On the other side of the coin, if Amazon wants to get into home-based care, it’ll face the same problems everyone else does, Kerin Zuger, the chief of strategic growth at Right at Home, told HHCN. Right at Home is another member of Moving Health Home, having joined earlier this week. “They face what we all face,” Zuger said. “Amazon will need to get reimbursement to follow care into the home, but that won’t be an exclusive arrangement. Other providers will be able to get into the home for seniors with that reimbursement as well. So if Amazon gets care into the home, it will be alongside other providers. In this way, they are a great partner.” The Omaha, Nebraska-based Right at Home is a home care franchise with over 500 offices across the U.S., in addition to a footprint in seven other countries.

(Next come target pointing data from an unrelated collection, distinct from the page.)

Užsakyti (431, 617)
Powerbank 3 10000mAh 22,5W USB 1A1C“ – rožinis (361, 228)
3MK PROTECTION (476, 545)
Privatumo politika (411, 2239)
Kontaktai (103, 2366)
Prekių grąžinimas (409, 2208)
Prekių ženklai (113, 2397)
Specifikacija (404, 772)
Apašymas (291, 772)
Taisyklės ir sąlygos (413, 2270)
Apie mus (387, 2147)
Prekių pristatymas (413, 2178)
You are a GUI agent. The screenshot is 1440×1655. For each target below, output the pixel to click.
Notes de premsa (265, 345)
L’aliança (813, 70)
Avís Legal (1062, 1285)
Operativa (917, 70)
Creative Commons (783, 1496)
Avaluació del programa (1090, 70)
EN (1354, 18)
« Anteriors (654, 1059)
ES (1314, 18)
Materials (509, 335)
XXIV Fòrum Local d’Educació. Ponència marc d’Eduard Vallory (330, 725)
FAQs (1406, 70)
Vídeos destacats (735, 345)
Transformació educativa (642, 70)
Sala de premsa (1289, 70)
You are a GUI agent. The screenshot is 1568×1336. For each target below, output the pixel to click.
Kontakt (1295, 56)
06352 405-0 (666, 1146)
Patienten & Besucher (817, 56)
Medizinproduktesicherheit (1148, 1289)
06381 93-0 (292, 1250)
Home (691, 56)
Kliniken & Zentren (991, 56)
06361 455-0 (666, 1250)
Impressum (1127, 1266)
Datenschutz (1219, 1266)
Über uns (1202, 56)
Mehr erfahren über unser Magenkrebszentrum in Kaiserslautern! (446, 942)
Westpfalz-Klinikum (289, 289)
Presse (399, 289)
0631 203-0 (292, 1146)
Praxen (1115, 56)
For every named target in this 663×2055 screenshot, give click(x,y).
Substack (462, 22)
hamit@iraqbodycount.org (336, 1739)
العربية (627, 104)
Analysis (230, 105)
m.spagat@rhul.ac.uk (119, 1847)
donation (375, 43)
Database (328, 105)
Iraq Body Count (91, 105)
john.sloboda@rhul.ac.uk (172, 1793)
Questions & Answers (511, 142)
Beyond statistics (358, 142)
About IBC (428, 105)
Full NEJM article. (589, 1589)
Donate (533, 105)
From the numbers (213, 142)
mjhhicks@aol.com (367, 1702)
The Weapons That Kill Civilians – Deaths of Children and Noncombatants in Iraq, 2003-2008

Zuger also believes that if anything, Amazon’s threat as a competitor will push home-based care providers to think beyond their traditional way of doing business. “Their entrance into the health care world pushes other providers, including home care ones, to think bigger and do more,” Zuger said. “They are driving convenience in health care, and seeing needs through the eyes of the consumer. We all need to do more of that. Not only for the client, but for the caregiver.” Amazon has disrupted a lot of industries, particularly the retail space.

The company’s power is undoubtedly intimidating, but some in the home-based care world still believe that disruptors will only come from within. Medically Home and Karjian subscribe to that thinking. “I don’t actually believe that Amazon is going to offer a wholesale disruption in the way health care is delivered,” Karjian said. “I think they’re going to be able to support the disruption that health care providers are leading. I think they’re going to help accelerate it, but I don’t think that they’re going to be the ones driving the disruption. Only hospitals and health providers can actually be the ones that drive a disruption to how care is delivered.”